[Data extracted from a collection]
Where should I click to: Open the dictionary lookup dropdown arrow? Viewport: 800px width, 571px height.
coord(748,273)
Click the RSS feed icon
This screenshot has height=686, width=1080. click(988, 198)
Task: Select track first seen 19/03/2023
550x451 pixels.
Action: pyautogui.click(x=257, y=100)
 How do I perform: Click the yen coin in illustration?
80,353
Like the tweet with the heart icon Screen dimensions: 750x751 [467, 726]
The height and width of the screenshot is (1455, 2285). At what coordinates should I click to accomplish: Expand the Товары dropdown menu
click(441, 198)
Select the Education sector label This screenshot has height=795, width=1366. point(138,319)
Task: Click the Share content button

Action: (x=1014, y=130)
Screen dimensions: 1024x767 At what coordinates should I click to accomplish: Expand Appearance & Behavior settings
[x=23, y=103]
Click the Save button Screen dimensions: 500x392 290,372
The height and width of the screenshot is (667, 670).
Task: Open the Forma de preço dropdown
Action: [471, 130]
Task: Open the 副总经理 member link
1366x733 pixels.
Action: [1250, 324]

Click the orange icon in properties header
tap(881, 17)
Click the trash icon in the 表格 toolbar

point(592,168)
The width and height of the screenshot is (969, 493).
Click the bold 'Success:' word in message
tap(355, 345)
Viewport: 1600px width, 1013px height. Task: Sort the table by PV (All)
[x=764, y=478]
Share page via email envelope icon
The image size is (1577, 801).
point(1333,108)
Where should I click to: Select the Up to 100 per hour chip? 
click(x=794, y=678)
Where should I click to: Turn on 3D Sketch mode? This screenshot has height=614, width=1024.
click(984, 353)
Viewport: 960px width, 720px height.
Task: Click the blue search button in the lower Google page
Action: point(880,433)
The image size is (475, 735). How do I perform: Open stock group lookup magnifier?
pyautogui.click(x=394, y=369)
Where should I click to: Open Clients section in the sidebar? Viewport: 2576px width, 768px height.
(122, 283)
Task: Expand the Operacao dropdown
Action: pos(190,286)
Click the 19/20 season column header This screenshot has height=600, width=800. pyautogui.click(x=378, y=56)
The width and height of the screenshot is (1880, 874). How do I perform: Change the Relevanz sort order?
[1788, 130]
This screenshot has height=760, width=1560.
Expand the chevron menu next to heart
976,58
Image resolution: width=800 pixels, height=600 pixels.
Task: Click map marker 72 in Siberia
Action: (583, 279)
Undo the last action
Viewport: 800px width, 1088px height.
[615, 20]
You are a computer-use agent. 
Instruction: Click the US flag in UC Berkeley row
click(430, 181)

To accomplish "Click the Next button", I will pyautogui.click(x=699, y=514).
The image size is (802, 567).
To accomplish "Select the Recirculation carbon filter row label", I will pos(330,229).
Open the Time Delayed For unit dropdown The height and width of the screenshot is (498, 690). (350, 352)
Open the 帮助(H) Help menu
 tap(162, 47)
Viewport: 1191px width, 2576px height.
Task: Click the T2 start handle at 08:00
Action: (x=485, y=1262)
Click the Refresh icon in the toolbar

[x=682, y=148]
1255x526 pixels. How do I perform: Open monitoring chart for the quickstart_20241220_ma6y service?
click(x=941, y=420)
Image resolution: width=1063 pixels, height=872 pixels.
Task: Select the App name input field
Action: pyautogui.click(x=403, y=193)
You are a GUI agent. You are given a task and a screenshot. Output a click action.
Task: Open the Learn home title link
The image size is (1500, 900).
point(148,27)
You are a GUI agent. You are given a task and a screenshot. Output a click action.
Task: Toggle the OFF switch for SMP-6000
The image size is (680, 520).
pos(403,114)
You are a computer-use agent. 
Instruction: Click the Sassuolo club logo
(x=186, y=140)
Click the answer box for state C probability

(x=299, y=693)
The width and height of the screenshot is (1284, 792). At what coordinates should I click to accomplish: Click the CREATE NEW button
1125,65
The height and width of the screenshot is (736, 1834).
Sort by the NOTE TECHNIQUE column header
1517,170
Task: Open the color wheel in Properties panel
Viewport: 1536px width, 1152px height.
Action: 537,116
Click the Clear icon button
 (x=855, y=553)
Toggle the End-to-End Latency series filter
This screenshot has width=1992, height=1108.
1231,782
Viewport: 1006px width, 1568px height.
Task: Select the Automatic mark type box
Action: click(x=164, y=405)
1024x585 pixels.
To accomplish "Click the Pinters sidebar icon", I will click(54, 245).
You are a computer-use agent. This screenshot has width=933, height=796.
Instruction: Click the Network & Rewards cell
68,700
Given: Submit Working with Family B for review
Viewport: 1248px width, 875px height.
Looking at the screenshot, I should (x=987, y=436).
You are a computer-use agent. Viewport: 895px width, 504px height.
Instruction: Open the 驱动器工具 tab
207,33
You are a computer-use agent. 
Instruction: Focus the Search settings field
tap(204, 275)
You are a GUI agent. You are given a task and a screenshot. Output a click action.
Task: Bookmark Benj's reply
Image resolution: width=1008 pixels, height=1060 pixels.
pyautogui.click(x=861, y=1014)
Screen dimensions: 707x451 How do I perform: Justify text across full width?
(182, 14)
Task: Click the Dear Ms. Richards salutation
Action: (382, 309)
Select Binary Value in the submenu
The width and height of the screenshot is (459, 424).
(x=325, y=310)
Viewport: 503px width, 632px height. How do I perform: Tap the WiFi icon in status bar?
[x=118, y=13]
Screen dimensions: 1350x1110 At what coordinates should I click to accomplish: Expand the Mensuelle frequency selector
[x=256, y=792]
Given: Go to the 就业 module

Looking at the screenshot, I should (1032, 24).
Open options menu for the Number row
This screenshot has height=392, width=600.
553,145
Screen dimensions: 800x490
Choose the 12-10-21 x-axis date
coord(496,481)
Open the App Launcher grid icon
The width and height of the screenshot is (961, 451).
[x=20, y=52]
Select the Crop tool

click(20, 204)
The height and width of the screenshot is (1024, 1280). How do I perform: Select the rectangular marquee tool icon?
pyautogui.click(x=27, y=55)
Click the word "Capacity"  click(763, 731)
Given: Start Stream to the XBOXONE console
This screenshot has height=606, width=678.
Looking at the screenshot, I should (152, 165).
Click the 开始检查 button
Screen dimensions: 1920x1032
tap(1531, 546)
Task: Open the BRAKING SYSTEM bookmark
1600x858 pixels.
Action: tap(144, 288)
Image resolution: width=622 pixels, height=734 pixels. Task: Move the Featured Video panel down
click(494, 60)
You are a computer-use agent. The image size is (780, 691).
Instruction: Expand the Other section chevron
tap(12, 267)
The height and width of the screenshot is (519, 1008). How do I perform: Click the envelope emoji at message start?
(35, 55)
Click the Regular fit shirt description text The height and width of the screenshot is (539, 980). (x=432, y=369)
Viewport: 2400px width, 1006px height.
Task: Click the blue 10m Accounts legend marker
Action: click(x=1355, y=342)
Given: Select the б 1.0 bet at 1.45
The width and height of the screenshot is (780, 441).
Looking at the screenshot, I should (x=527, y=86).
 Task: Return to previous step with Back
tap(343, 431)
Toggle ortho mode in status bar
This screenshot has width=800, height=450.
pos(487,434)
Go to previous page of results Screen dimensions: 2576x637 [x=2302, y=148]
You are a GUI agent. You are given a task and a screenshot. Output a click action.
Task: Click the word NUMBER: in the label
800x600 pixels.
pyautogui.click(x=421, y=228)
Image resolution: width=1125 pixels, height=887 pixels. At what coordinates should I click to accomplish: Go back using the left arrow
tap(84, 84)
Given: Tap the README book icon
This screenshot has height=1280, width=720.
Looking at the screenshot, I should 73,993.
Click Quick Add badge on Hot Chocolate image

- Problem description
The data above is to be restated line for line, word for word.

- Solution to the problem
Where should I click to: Open the dictionary lookup dropdown arrow? Viewport: 800px width, 571px height.
coord(748,273)
Click the RSS feed icon
This screenshot has height=686, width=1080. click(988, 198)
Task: Select track first seen 19/03/2023
550x451 pixels.
Action: pyautogui.click(x=257, y=100)
 How do I perform: Click the yen coin in illustration?
80,353
Like the tweet with the heart icon Screen dimensions: 750x751 [467, 726]
The height and width of the screenshot is (1455, 2285). At what coordinates should I click to accomplish: Expand the Товары dropdown menu
click(441, 198)
Select the Education sector label This screenshot has height=795, width=1366. point(138,319)
Task: Click the Share content button

Action: (x=1014, y=130)
Screen dimensions: 1024x767 At what coordinates should I click to accomplish: Expand Appearance & Behavior settings
[x=23, y=103]
Click the Save button Screen dimensions: 500x392 290,372
The height and width of the screenshot is (667, 670).
Task: Open the Forma de preço dropdown
Action: [471, 130]
Task: Open the 副总经理 member link
1366x733 pixels.
Action: [1250, 324]

Click the orange icon in properties header
tap(881, 17)
Click the trash icon in the 表格 toolbar

point(592,168)
The width and height of the screenshot is (969, 493).
Click the bold 'Success:' word in message
tap(355, 345)
Viewport: 1600px width, 1013px height. Task: Sort the table by PV (All)
[x=764, y=478]
Share page via email envelope icon
The image size is (1577, 801).
point(1333,108)
Where should I click to: Select the Up to 100 per hour chip? 
click(x=794, y=678)
Where should I click to: Turn on 3D Sketch mode? This screenshot has height=614, width=1024.
click(984, 353)
Viewport: 960px width, 720px height.
Task: Click the blue search button in the lower Google page
Action: point(880,433)
The image size is (475, 735). How do I perform: Open stock group lookup magnifier?
pyautogui.click(x=394, y=369)
Where should I click to: Open Clients section in the sidebar? Viewport: 2576px width, 768px height.
(122, 283)
Task: Expand the Operacao dropdown
Action: pos(190,286)
Click the 19/20 season column header This screenshot has height=600, width=800. pyautogui.click(x=378, y=56)
The width and height of the screenshot is (1880, 874). How do I perform: Change the Relevanz sort order?
[1788, 130]
This screenshot has height=760, width=1560.
Expand the chevron menu next to heart
976,58
Image resolution: width=800 pixels, height=600 pixels.
Task: Click map marker 72 in Siberia
Action: (583, 279)
Undo the last action
Viewport: 800px width, 1088px height.
[615, 20]
You are a computer-use agent. 
Instruction: Click the US flag in UC Berkeley row
click(430, 181)

To accomplish "Click the Next button", I will pyautogui.click(x=699, y=514).
The image size is (802, 567).
To accomplish "Select the Recirculation carbon filter row label", I will pos(330,229).
Open the Time Delayed For unit dropdown The height and width of the screenshot is (498, 690). (350, 352)
Open the 帮助(H) Help menu
 tap(162, 47)
Viewport: 1191px width, 2576px height.
Task: Click the T2 start handle at 08:00
Action: (x=485, y=1262)
Click the Refresh icon in the toolbar

[x=682, y=148]
1255x526 pixels. How do I perform: Open monitoring chart for the quickstart_20241220_ma6y service?
click(x=941, y=420)
Image resolution: width=1063 pixels, height=872 pixels.
Task: Select the App name input field
Action: pyautogui.click(x=403, y=193)
You are a GUI agent. You are given a task and a screenshot. Output a click action.
Task: Open the Learn home title link
The image size is (1500, 900).
point(148,27)
You are a GUI agent. You are given a task and a screenshot. Output a click action.
Task: Toggle the OFF switch for SMP-6000
The image size is (680, 520).
pos(403,114)
You are a computer-use agent. 
Instruction: Click the Sassuolo club logo
(x=186, y=140)
Click the answer box for state C probability

(x=299, y=693)
The width and height of the screenshot is (1284, 792). At what coordinates should I click to accomplish: Click the CREATE NEW button
1125,65
The height and width of the screenshot is (736, 1834).
Sort by the NOTE TECHNIQUE column header
1517,170
Task: Open the color wheel in Properties panel
Viewport: 1536px width, 1152px height.
Action: 537,116
Click the Clear icon button
 (x=855, y=553)
Toggle the End-to-End Latency series filter
This screenshot has width=1992, height=1108.
1231,782
Viewport: 1006px width, 1568px height.
Task: Select the Automatic mark type box
Action: click(x=164, y=405)
1024x585 pixels.
To accomplish "Click the Pinters sidebar icon", I will click(54, 245).
You are a computer-use agent. This screenshot has width=933, height=796.
Instruction: Click the Network & Rewards cell
68,700
Given: Submit Working with Family B for review
Viewport: 1248px width, 875px height.
Looking at the screenshot, I should (x=987, y=436).
You are a computer-use agent. Viewport: 895px width, 504px height.
Instruction: Open the 驱动器工具 tab
207,33
You are a computer-use agent. 
Instruction: Focus the Search settings field
tap(204, 275)
You are a GUI agent. You are given a task and a screenshot. Output a click action.
Task: Bookmark Benj's reply
Image resolution: width=1008 pixels, height=1060 pixels.
pyautogui.click(x=861, y=1014)
Screen dimensions: 707x451 How do I perform: Justify text across full width?
(182, 14)
Task: Click the Dear Ms. Richards salutation
Action: (382, 309)
Select Binary Value in the submenu
The width and height of the screenshot is (459, 424).
(x=325, y=310)
Viewport: 503px width, 632px height. How do I perform: Tap the WiFi icon in status bar?
[x=118, y=13]
Screen dimensions: 1350x1110 At what coordinates should I click to accomplish: Expand the Mensuelle frequency selector
[x=256, y=792]
Given: Go to the 就业 module

Looking at the screenshot, I should (1032, 24).
Open options menu for the Number row
This screenshot has height=392, width=600.
553,145
Screen dimensions: 800x490
Choose the 12-10-21 x-axis date
coord(496,481)
Open the App Launcher grid icon
The width and height of the screenshot is (961, 451).
[x=20, y=52]
Select the Crop tool

click(20, 204)
The height and width of the screenshot is (1024, 1280). How do I perform: Select the rectangular marquee tool icon?
pyautogui.click(x=27, y=55)
Click the word "Capacity"  click(763, 731)
Given: Start Stream to the XBOXONE console
This screenshot has height=606, width=678.
Looking at the screenshot, I should (152, 165).
Click the 开始检查 button
Screen dimensions: 1920x1032
tap(1531, 546)
Task: Open the BRAKING SYSTEM bookmark
1600x858 pixels.
Action: tap(144, 288)
Image resolution: width=622 pixels, height=734 pixels. Task: Move the Featured Video panel down
click(494, 60)
You are a computer-use agent. The image size is (780, 691).
Instruction: Expand the Other section chevron
tap(12, 267)
The height and width of the screenshot is (519, 1008). How do I perform: Click the envelope emoji at message start?
(35, 55)
Click the Regular fit shirt description text The height and width of the screenshot is (539, 980). (x=432, y=369)
Viewport: 2400px width, 1006px height.
Task: Click the blue 10m Accounts legend marker
Action: click(x=1355, y=342)
Given: Select the б 1.0 bet at 1.45
The width and height of the screenshot is (780, 441).
Looking at the screenshot, I should (x=527, y=86).
 Task: Return to previous step with Back
tap(343, 431)
Toggle ortho mode in status bar
This screenshot has width=800, height=450.
pos(487,434)
Go to previous page of results Screen dimensions: 2576x637 [x=2302, y=148]
You are a GUI agent. You are given a task and a screenshot. Output a click action.
Task: Click the word NUMBER: in the label
800x600 pixels.
pyautogui.click(x=421, y=228)
Image resolution: width=1125 pixels, height=887 pixels. At what coordinates should I click to accomplish: Go back using the left arrow
tap(84, 84)
Given: Tap the README book icon
This screenshot has height=1280, width=720.
Looking at the screenshot, I should 73,993.
Click Quick Add badge on Hot Chocolate image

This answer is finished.